In 1843 appeared the first volume of '_Modern Painters: their
Superiority in the Art of Landscape Painting to all the Ancient
Masters_. By a Graduate of Oxford.' A further volume was issued three
years afterwards, to accompany an extended and amended edition of the
first. A ten years' pause, and third and fourth portions were given to
the world. Then came 1860, and the final volume. Not, as the author
avowed, that his subject was concluded, for 'he had been led by it into
fields of infinite inquiry, where it was only possible to break off
with such imperfect results as may at any given moment have been
attained.' He stopped because he must stop at some time or other. The
future art-writings of Mr. Ruskin will no longer bear the collective
title of _Modern Painters_. Perhaps that is all that the 'finis' at the
end of the fifth volume really amounts to.

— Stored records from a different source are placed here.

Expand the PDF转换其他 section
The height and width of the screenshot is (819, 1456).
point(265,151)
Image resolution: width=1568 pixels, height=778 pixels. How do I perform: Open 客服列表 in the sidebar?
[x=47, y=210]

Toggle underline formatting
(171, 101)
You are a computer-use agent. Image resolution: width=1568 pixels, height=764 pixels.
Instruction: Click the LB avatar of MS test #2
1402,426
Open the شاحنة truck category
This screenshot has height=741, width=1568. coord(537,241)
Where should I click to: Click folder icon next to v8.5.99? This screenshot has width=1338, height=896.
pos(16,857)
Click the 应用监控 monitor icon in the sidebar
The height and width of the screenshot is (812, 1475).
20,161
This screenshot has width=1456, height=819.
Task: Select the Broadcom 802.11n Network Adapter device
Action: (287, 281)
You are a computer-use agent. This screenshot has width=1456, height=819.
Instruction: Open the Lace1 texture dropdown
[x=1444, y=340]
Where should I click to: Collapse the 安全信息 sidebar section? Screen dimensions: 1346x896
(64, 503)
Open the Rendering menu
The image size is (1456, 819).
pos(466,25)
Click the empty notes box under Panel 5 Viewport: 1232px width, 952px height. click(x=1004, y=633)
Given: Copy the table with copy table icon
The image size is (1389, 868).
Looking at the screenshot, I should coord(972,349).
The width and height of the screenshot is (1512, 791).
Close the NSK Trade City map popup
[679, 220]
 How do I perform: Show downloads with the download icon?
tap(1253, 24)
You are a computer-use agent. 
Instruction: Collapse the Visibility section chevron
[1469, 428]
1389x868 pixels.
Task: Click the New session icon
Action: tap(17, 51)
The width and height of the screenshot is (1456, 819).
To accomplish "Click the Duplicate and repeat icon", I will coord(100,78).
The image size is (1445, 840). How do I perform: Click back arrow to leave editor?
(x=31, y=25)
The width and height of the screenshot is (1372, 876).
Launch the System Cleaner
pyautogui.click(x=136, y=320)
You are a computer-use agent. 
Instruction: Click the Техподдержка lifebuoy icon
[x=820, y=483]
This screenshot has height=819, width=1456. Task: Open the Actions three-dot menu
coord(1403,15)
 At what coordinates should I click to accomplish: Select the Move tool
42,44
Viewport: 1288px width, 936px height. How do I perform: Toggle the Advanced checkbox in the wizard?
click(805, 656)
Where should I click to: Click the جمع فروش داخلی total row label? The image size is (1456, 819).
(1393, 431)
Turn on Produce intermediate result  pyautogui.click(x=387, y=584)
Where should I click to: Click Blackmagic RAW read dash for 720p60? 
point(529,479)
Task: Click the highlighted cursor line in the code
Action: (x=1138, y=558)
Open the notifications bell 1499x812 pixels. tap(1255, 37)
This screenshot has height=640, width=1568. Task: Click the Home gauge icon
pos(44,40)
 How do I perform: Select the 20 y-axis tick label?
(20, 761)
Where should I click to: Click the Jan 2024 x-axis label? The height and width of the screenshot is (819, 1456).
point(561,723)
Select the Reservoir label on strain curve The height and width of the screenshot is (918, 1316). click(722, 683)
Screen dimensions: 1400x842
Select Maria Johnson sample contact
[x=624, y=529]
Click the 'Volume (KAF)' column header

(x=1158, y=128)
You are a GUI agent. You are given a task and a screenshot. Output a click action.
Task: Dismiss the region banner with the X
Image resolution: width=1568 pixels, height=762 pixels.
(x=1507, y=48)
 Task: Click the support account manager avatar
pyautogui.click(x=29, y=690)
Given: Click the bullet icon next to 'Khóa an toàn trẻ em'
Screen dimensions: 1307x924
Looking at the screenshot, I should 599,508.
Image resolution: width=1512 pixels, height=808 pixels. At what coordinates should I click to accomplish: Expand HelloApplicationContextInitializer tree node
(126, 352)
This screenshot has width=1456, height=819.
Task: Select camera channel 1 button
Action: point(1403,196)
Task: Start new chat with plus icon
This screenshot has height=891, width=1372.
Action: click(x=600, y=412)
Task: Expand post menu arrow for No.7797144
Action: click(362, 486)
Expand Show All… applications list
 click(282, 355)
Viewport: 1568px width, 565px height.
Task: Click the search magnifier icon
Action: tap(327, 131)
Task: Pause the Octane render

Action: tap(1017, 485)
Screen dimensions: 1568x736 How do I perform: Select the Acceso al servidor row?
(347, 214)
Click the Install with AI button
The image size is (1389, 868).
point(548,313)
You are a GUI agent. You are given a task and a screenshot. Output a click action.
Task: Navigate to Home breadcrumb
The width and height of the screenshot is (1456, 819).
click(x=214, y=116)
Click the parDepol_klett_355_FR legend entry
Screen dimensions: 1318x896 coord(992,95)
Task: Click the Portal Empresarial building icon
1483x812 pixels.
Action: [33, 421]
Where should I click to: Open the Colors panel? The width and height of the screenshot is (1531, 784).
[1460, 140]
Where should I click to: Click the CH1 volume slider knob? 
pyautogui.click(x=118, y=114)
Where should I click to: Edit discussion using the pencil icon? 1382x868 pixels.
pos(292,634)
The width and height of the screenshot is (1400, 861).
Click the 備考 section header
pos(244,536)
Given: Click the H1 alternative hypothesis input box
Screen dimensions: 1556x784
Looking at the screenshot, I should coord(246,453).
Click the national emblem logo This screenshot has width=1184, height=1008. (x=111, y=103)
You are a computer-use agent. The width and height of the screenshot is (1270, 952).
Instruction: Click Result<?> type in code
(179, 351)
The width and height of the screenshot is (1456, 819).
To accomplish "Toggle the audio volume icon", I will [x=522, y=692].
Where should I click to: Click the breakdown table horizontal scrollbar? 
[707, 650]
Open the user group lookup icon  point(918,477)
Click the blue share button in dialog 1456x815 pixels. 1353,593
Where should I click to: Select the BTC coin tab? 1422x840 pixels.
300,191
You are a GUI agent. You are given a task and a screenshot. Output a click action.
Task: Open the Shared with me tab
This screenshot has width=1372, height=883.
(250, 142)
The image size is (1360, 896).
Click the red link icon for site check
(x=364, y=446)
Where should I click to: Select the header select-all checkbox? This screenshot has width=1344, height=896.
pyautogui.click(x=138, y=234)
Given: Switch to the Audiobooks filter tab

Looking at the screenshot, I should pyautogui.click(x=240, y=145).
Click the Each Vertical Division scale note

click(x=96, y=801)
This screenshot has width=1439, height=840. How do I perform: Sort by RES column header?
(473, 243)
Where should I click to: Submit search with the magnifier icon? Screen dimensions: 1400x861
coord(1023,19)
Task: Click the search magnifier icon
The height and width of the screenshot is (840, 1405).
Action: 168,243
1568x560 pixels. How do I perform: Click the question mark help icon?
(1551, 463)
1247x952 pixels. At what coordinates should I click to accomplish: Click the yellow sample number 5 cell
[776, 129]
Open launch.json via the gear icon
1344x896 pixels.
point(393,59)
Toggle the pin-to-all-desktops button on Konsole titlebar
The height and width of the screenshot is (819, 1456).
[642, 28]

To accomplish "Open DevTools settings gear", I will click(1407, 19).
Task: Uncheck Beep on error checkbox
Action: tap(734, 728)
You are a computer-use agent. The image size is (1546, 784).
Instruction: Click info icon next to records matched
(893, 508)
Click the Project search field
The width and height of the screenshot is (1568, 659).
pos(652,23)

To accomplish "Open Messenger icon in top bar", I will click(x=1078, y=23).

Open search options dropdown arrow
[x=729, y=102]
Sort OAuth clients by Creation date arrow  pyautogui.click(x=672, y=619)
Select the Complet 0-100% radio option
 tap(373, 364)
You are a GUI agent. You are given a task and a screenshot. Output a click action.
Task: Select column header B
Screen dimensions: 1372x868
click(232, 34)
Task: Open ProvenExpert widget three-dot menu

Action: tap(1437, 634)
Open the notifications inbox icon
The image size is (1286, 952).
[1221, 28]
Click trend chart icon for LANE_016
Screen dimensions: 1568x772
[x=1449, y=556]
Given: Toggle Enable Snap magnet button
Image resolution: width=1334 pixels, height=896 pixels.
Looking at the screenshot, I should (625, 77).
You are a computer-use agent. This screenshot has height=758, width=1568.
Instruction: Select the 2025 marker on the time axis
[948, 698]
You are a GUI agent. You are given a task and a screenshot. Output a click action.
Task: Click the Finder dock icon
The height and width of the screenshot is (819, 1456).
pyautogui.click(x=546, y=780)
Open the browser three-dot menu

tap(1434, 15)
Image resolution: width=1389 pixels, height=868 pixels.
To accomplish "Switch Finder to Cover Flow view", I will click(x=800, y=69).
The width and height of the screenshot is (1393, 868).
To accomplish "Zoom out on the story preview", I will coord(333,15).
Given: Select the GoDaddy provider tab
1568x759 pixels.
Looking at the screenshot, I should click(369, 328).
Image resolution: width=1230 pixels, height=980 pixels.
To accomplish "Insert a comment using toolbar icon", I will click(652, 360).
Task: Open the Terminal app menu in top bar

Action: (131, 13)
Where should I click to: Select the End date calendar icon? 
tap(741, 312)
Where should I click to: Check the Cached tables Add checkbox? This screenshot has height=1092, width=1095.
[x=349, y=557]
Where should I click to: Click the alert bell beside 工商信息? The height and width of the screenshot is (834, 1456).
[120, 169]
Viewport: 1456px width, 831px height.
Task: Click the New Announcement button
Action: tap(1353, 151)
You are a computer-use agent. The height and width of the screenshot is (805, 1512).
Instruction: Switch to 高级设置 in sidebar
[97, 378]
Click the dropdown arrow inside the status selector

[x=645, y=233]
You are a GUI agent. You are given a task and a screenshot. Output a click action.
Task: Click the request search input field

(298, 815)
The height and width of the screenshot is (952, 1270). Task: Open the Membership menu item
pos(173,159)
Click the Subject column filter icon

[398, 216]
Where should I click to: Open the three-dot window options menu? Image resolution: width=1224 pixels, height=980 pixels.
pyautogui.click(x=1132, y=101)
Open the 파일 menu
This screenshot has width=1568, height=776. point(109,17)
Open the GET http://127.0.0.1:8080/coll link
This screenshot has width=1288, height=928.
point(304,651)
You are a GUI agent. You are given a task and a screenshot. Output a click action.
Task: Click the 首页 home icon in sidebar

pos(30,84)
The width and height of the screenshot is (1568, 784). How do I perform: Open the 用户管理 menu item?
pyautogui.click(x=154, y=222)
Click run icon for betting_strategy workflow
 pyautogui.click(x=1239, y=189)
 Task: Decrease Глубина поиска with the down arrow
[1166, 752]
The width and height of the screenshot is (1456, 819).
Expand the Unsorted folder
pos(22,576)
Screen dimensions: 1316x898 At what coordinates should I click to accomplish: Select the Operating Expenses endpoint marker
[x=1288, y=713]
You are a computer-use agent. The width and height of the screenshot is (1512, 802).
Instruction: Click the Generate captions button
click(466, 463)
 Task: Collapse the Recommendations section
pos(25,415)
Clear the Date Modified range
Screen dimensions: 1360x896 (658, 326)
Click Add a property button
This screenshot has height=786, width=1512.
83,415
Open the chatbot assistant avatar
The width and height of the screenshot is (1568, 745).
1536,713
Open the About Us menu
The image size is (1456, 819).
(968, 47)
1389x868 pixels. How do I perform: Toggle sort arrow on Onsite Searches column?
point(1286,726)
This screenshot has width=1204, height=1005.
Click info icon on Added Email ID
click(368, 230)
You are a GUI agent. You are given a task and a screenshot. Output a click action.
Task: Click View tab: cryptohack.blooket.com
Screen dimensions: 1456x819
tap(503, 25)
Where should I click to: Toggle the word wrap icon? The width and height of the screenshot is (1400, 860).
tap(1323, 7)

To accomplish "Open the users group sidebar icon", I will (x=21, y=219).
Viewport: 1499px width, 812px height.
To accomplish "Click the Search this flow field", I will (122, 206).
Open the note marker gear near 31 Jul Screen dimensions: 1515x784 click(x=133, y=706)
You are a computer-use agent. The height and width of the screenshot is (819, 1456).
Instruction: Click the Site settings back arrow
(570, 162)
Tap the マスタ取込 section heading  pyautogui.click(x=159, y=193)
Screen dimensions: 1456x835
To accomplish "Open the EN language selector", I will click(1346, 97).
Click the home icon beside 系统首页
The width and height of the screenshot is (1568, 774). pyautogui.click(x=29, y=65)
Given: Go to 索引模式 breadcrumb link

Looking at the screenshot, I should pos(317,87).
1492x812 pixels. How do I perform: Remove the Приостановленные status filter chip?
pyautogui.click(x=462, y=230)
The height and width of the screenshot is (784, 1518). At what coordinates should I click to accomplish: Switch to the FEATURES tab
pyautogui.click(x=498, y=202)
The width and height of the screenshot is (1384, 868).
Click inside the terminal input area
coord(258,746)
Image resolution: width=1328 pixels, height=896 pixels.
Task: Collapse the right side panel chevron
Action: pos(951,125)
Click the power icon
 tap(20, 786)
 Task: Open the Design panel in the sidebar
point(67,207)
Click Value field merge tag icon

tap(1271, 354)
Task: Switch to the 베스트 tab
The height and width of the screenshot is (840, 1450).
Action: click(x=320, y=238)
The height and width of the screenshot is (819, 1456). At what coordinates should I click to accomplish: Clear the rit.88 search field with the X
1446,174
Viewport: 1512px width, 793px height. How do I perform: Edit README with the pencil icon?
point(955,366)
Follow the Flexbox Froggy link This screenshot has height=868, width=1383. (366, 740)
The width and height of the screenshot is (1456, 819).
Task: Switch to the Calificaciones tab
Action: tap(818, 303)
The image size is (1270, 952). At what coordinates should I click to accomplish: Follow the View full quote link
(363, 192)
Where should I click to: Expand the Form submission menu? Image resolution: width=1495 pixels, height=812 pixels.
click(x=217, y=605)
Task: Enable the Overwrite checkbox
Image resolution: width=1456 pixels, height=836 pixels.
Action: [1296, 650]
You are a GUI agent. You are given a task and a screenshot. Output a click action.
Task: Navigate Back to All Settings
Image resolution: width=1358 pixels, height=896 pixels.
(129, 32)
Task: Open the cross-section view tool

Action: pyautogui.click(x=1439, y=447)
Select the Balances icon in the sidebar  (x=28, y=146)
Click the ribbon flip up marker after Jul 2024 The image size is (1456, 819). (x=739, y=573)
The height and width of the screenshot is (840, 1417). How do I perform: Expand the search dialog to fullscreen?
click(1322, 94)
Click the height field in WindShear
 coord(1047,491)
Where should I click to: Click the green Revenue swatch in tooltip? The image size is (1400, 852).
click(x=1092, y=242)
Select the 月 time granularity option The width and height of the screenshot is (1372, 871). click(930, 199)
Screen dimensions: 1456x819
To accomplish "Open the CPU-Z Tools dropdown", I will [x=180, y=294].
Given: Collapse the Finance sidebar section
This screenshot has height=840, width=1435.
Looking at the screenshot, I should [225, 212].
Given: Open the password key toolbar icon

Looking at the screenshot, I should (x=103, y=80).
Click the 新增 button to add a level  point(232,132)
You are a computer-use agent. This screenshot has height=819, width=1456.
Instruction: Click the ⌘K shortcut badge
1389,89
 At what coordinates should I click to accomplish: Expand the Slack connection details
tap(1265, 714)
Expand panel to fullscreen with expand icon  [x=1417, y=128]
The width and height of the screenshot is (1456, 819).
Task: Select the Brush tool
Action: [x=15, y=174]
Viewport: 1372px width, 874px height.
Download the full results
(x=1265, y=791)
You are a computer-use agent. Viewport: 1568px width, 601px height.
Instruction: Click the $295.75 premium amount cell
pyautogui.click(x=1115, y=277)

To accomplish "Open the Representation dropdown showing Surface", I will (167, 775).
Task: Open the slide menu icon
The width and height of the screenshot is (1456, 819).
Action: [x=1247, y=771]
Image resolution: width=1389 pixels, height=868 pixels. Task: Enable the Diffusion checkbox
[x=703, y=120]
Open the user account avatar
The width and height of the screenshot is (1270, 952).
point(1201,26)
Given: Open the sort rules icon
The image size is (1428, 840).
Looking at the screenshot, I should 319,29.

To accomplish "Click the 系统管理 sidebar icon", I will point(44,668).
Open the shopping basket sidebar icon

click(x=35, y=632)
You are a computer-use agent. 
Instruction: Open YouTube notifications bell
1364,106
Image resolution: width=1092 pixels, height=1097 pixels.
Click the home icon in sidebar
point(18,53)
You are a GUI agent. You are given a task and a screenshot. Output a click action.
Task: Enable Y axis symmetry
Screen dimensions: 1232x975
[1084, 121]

In his fifth volume, Mr. Ruskin has narrated the history of the birth
and growth of his book. He has ascribed to himself from his earliest
years, 'the gift of taking pleasure in landscape.' This, he says, 'I
assuredly possess in a greater degree than most men, it having been the
ruling passion of my life, and the reason for the choice of its field of
labour.' Certain articles in a review condemnatory of the pictures of
Turner offended keenly so ardent an admirer of the king of landscape
painters. Mr. Ruskin addressed a letter to the editor of the review,
'reprobating the matter and style of those critiques, and pointing out
their dangerous tendency;' for 'he knew it to be demonstrable that
Turner was right and true, and that his critics were wrong, false, and
base.' The letter grew to be a book; the defence expanded into an
attack. What began as a few comments upon a particular branch of
painting ended in being the most elaborate English dissertation upon
art, in its widest and weightiest significance. The title originally
selected for the book was _Turner and the Ancients_; and it was not then
proposed to refer in it to any other modern painter than Turner. But the
design enlarged,--'The title was changed, and notes on other living
painters inserted in the first volume, in deference to the advice of
friends; probably wise, for unless the change had been made, the book
might never have been read at all.' So writes the author in his last
pages; and returning to his first love, it is hard to say whether from
fickleness or from constancy he adds, 'So far as I am concerned, I
regretted the change then, and regret it still.'

To this book, then, commenced almost without a plan, time subsequently
gave form and pattern. At a certain period of his labour Mr. Ruskin
paused to map out the future of his work, to define the limits of his
undertaking. But in examining the concluding volume it will be seen that
the waywardness of the beginning characterizes also the end. Time has
taken away its gift; the scheme has fallen through; the book ends; but
the design it had gathered to itself as it advanced, which had budded
out from it unexpectedly as it were, remains in a large measure
uncompleted. Over the boundaries he had himself imposed, his eloquent
diffuseness long since surged: the book doubled its promised length; and
now the author stays his hand, turns from his toil, and leaves
unfinished and shapeless the long-expected 'section on the sea,' holding
out but vague promise of his ever being able to accomplish, even in a
separate work, his intentions in regard to that portion of his project.